[Records drawn from a dataset]
================

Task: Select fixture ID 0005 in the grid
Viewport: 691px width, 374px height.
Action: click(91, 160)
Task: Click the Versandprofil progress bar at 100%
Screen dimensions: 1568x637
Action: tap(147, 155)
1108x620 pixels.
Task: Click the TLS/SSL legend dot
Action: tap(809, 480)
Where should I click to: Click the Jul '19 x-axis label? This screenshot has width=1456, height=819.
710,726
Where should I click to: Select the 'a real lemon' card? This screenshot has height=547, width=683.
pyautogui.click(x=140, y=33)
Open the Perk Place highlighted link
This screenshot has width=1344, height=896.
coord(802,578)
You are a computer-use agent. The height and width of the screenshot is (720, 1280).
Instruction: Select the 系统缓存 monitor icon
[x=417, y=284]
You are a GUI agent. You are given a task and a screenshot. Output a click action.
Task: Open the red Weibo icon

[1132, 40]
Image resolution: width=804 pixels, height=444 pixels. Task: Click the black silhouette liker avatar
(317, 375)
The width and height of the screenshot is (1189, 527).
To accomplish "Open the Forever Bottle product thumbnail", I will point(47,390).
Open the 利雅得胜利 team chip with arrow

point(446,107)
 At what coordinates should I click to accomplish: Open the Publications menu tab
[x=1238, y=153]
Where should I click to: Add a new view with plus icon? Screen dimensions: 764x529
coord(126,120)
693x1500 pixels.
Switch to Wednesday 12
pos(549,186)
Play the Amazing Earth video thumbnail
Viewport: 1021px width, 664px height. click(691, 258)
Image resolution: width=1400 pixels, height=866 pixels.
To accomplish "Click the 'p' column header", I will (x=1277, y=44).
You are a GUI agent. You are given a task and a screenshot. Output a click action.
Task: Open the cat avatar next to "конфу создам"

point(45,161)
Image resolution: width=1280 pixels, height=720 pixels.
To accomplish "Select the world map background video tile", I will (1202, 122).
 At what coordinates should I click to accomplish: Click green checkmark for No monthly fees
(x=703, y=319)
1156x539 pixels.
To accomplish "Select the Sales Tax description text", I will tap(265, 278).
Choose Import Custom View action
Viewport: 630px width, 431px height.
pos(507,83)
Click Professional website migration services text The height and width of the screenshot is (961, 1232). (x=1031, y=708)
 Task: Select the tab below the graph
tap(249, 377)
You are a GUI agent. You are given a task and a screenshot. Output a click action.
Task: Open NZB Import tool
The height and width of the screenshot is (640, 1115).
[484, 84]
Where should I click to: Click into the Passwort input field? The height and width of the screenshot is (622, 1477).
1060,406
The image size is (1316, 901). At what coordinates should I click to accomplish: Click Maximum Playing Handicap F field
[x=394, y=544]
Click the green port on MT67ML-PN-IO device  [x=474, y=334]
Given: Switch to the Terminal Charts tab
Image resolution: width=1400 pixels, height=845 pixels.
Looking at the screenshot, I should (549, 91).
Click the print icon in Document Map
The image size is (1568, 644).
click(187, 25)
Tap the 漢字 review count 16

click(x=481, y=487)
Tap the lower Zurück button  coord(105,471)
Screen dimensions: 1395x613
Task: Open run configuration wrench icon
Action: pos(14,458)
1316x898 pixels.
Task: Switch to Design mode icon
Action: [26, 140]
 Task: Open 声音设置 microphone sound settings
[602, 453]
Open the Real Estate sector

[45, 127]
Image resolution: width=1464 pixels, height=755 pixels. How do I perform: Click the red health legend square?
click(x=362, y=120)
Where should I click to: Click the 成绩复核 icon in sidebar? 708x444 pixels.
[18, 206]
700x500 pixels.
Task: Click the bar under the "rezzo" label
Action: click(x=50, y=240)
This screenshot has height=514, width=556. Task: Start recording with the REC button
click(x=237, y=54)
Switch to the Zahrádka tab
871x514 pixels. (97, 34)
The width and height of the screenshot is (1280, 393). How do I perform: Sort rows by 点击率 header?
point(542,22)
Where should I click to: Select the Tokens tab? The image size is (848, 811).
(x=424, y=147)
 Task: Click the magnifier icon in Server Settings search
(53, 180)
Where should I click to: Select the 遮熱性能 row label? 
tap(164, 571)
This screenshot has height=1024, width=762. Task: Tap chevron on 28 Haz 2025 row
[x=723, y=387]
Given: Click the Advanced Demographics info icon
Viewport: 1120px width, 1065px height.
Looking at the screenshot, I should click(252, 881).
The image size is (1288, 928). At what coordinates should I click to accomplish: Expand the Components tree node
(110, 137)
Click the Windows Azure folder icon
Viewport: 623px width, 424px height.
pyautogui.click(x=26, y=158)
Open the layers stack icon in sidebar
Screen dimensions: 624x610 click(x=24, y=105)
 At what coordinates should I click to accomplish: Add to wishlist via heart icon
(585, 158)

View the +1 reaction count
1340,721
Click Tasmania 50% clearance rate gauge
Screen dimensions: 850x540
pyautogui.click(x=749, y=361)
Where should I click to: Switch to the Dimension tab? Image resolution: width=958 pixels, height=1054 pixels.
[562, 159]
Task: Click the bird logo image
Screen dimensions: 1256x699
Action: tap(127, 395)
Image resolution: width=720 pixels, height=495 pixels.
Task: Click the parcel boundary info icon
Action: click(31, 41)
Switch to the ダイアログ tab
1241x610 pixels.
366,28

================

→ What you have to do: Your reply is to repeat, unchanged, the lines above running from the one with "The width and height of the screenshot is (1189, 527)." up to and including the one with "Image resolution: width=1280".

→ Task answer:
The width and height of the screenshot is (1189, 527).
To accomplish "Open the Forever Bottle product thumbnail", I will point(47,390).
Open the 利雅得胜利 team chip with arrow

point(446,107)
 At what coordinates should I click to accomplish: Open the Publications menu tab
[x=1238, y=153]
Where should I click to: Add a new view with plus icon? Screen dimensions: 764x529
coord(126,120)
693x1500 pixels.
Switch to Wednesday 12
pos(549,186)
Play the Amazing Earth video thumbnail
Viewport: 1021px width, 664px height. click(691, 258)
Image resolution: width=1400 pixels, height=866 pixels.
To accomplish "Click the 'p' column header", I will (x=1277, y=44).
You are a GUI agent. You are given a task and a screenshot. Output a click action.
Task: Open the cat avatar next to "конфу создам"

point(45,161)
Image resolution: width=1280 pixels, height=720 pixels.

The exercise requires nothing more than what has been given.